Non potevamo aspettarci che qualcuno, qui, nella patria del diritto, parlasse di diritti. Per fortuna ci ha pensato un giovane di 34 anni a New York, nella terra del liberismo e di Donald Trump. Il nuovo sindaco Zohran Mamdani ha detto qualcosa, anzi molte cose di sinistra. Addirittura. Il problema è che adesso in Italia dovranno commentarne le dichiarazioni per darsi ragione a vicenda, destra e sinistra. Purtroppo è sempre così, meglio non farci caso. Pubblico di seguito l’articolo che il mio amico e collega Carlo Vulpio ha scritto per il suo blog carlovulpio.it con il titolo Madmani meglio di Giorgia: “Sono musulmano, democratico, socialista. E non devo scusarmi”. Ne sottoscrivo anche le virgole.
Il nuovo sindaco Zohran Mamdani, 34 anni, ha parlato di lavoro, scuola, sanità, trasporti, infanzia, senzatetto, affitti cari e salari bassi, miliardari e poveri, sfidando il presidente Trump
di CARLO VULPIO
È inutile cercare di sminuire la vittoria di Zohran Mamdani, il nuovo sindaco di New York, come ha fatto persino il quotidiano “liberal” New York Times. È inutile dire: Mamdani ha vinto a New York, che è una città “di sinistra”, quindi è come se in uno Stato americano di destra avesse vinto un repubblicano. Non è così. La vittoria di Mamdani è (può essere) l’inizio di qualcosa di nuovo. Di un cambiamento reale. Non c’entra New York, che è “di sinistra” come potrebbe esserlo, per dire, il Pd e tutto il centrosinistra italiano. E non c’entrano gli Stati americani “di destra”, dove le classi più povere votano a destra poiché la sinistra è come la destra e spesso anche peggiore di quella.

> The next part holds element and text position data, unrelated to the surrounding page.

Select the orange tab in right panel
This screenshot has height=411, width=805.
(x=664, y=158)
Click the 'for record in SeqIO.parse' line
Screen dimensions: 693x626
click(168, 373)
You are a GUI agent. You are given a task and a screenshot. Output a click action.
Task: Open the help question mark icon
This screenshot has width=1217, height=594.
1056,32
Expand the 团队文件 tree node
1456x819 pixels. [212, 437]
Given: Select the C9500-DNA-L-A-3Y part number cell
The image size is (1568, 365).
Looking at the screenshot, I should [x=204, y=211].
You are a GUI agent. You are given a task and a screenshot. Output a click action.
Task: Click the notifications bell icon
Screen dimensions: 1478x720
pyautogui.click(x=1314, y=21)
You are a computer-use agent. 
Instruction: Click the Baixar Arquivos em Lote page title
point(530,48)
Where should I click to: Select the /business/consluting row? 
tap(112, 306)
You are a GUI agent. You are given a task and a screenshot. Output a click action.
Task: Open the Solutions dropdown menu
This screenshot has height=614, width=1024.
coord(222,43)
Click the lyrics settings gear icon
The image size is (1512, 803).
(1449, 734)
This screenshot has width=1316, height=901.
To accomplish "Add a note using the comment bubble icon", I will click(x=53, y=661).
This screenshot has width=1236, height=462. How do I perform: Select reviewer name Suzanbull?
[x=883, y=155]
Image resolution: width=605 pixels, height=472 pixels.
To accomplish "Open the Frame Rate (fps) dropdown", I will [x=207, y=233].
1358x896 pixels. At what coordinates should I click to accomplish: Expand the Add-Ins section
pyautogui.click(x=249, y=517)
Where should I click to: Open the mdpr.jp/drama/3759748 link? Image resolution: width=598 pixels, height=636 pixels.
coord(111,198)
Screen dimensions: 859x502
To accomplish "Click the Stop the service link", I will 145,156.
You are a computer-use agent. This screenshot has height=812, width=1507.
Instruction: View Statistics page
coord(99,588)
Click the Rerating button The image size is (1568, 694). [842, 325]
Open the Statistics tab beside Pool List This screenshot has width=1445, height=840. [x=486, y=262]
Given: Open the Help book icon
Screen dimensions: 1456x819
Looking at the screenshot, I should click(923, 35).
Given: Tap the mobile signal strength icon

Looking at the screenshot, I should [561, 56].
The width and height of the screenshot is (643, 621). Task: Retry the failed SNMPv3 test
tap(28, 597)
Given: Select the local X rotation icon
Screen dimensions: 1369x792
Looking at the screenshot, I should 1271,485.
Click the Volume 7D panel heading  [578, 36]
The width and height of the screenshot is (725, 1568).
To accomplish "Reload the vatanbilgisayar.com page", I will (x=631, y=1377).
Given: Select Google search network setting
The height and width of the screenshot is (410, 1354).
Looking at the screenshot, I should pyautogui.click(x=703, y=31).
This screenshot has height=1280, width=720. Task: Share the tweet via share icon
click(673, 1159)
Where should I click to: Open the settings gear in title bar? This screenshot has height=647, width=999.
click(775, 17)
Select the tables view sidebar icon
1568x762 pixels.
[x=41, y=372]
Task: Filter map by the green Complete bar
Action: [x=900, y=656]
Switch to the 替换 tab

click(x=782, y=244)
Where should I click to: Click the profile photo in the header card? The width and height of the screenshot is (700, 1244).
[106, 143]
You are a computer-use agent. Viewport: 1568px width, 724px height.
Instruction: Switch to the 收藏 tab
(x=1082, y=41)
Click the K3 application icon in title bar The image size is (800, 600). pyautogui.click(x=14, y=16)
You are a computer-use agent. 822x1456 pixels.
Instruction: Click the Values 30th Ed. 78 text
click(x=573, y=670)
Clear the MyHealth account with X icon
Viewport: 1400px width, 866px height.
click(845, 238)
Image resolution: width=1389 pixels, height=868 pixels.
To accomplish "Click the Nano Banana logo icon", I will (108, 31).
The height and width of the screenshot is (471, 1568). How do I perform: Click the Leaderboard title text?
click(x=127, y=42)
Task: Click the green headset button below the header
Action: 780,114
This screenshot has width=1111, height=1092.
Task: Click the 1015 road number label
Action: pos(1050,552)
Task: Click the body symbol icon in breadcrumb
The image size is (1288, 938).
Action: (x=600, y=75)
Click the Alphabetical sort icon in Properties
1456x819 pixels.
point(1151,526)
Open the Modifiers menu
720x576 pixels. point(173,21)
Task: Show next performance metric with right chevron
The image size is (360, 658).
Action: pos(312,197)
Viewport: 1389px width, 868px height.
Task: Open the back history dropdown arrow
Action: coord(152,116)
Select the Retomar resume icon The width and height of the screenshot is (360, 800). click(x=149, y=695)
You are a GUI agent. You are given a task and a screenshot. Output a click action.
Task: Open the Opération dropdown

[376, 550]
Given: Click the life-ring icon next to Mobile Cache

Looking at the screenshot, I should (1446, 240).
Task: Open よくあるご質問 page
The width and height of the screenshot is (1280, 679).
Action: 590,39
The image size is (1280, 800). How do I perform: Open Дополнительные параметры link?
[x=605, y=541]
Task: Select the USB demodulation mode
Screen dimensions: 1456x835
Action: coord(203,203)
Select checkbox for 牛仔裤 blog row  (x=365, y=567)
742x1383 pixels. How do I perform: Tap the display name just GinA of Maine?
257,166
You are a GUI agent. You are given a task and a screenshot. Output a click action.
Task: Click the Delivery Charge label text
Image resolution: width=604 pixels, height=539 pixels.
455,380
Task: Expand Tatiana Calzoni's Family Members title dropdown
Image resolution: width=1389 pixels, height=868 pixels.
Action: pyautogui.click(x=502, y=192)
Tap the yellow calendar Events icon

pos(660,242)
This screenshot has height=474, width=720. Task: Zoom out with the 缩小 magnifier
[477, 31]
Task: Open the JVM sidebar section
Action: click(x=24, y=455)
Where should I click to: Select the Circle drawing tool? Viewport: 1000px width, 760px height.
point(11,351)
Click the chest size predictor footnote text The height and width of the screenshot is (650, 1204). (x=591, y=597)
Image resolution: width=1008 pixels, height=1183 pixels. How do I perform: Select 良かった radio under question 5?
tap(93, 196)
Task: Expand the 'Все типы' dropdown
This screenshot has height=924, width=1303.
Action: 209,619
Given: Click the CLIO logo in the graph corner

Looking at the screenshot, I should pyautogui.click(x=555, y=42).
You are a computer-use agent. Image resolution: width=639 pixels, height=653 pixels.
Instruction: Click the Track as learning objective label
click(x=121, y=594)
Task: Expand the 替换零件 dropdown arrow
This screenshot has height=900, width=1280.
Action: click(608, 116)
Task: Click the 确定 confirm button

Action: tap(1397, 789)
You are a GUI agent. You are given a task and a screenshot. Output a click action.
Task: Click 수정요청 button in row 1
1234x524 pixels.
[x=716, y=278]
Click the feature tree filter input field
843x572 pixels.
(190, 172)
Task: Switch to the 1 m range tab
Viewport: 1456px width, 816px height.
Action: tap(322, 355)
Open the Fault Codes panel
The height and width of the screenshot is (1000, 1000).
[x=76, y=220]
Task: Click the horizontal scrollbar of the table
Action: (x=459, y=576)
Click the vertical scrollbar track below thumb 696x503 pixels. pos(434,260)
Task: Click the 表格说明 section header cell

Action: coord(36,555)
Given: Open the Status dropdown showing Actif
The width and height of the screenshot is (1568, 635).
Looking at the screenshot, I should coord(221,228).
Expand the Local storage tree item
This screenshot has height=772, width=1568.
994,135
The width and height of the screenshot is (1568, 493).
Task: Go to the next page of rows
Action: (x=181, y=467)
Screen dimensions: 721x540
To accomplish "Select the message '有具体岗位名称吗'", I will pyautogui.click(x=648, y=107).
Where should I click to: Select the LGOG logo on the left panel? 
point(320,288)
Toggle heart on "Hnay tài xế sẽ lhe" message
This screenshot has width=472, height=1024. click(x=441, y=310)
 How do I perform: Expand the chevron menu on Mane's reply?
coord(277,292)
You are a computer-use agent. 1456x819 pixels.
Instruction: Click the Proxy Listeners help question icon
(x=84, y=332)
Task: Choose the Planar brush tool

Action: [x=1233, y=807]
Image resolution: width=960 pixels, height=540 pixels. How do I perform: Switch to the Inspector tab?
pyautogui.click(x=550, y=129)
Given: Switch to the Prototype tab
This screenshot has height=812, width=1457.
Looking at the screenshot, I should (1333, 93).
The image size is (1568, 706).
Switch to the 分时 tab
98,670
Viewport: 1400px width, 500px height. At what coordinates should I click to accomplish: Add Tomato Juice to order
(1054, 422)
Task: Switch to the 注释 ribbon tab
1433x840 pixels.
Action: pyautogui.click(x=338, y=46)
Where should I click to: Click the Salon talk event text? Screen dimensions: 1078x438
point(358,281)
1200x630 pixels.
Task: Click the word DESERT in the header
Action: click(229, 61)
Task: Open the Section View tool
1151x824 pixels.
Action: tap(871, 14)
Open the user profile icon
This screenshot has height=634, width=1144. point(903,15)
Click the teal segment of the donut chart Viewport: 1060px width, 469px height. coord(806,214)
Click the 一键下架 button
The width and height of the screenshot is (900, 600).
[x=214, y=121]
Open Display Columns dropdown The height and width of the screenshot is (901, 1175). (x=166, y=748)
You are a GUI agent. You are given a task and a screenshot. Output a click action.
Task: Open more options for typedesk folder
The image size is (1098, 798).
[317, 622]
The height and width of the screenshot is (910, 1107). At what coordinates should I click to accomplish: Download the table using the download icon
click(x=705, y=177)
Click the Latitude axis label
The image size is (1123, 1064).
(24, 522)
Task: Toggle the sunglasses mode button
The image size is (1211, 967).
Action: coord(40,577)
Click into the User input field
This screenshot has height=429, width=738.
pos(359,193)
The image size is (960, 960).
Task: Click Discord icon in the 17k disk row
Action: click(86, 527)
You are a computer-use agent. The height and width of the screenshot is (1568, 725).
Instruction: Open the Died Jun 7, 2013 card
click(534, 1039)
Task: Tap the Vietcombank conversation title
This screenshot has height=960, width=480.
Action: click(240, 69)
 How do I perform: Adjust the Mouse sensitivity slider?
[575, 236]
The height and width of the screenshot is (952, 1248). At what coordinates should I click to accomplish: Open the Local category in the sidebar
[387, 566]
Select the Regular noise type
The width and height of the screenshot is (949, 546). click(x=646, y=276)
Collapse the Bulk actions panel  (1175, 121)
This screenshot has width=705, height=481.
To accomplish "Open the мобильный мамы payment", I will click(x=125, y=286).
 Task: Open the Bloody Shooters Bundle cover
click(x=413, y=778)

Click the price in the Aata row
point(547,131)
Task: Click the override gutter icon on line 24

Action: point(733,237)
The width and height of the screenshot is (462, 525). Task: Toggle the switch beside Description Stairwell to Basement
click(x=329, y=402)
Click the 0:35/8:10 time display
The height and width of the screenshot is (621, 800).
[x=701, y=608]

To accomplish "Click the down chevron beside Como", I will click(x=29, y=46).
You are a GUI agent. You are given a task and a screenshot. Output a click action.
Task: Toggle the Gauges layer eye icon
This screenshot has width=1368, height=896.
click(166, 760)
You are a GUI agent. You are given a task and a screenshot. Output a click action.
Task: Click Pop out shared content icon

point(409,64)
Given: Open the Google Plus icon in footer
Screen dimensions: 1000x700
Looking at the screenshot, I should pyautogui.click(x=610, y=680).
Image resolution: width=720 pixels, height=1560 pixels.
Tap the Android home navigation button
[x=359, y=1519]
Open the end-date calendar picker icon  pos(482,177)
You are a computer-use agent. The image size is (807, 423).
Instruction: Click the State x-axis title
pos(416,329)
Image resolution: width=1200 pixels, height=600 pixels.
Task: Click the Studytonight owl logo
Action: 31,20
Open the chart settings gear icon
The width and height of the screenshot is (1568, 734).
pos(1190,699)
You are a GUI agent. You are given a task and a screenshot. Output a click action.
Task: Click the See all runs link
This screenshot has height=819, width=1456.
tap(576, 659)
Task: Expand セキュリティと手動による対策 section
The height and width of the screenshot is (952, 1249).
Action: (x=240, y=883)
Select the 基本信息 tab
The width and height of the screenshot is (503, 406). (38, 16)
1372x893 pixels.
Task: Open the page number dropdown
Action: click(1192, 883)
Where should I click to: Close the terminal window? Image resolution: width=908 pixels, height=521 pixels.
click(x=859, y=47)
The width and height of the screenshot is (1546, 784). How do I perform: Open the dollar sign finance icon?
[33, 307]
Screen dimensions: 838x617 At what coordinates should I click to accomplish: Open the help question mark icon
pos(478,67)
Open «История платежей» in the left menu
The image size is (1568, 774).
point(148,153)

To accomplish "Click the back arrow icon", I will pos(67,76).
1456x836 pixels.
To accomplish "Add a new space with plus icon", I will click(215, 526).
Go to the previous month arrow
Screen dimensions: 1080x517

La verità è che Mamdami ha fatto una campagna elettorale all’attacco, non in difesa. E ha parlato chiaro. Ha alzato la voce, si è rivolto ai “dimenticati” dalla politica, ha parlato di lavoro, scuola, sanità, trasporti, infanzia, senzatetto, affitti cari e salari bassi, miliardari e poveri, e ha ringraziato chi ha “fatto grande” New York, rivolgendosi direttamente al popolo di «piccoli commercianti yemeniti, nonne messicane, tassisti senegalesi, infermiere uzbeke, cuochi di Trinidad, zie etiopi”. Perché, ha detto Mamdani, «New York è una città di immigrati, resa forte dagli immigrati e da oggi guidata da un immigrato».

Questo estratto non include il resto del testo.